>> begin Records shown

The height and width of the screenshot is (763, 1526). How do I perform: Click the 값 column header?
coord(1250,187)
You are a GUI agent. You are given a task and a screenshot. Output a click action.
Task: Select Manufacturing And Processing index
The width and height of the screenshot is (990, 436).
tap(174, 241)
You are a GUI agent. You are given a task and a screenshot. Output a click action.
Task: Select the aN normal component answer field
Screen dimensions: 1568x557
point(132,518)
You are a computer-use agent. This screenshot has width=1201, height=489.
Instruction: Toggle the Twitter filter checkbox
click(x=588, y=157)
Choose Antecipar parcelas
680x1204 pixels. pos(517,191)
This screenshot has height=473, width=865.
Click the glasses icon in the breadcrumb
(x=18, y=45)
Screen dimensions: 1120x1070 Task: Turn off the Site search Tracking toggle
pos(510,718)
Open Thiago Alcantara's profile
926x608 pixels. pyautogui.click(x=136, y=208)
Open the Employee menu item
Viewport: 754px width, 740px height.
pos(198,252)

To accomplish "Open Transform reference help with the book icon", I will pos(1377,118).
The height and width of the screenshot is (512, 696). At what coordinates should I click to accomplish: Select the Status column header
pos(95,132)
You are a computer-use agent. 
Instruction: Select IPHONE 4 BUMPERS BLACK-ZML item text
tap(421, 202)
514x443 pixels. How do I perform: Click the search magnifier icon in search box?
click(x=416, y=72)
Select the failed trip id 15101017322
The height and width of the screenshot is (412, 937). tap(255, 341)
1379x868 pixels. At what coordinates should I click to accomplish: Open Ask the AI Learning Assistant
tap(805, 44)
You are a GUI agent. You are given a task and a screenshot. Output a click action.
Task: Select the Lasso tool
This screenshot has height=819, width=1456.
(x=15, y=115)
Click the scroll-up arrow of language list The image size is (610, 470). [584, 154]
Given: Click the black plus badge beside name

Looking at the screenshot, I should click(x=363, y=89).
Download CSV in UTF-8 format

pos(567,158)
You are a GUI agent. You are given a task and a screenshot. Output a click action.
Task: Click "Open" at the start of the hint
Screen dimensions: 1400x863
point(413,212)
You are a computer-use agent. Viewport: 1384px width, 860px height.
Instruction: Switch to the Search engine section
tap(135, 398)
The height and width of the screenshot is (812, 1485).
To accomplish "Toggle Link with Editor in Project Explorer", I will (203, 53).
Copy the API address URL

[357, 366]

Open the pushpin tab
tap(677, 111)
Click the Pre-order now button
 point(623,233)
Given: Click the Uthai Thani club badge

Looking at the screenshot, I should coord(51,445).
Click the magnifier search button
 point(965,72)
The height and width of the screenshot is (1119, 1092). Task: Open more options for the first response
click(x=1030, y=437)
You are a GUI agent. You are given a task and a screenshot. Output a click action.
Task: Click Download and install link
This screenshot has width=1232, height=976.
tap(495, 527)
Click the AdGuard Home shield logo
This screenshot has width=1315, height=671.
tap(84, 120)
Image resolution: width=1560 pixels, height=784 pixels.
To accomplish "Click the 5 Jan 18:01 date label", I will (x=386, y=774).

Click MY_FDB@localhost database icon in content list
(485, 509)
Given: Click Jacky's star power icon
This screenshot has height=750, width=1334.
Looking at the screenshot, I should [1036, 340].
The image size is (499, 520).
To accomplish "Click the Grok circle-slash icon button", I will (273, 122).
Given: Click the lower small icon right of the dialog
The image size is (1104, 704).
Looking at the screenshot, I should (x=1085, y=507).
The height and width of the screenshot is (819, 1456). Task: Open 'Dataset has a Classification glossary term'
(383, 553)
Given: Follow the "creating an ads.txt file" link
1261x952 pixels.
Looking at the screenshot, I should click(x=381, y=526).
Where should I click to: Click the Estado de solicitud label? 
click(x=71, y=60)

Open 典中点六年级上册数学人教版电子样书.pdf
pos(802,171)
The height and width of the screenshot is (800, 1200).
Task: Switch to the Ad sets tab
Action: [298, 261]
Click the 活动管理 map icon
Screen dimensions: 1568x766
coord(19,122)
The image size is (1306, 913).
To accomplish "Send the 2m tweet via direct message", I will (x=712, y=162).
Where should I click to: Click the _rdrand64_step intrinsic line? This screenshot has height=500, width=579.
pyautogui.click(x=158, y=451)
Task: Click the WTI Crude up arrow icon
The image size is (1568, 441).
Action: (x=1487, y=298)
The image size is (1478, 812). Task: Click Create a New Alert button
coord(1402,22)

>> end Records shown

Print the stretch of items from the line containing "Where should I click to: Click the _rdrand64_step" through the end of the items, reproducing those lines exactly as they appear.

Where should I click to: Click the _rdrand64_step intrinsic line? This screenshot has height=500, width=579.
pyautogui.click(x=158, y=451)
Task: Click the WTI Crude up arrow icon
The image size is (1568, 441).
Action: (x=1487, y=298)
The image size is (1478, 812). Task: Click Create a New Alert button
coord(1402,22)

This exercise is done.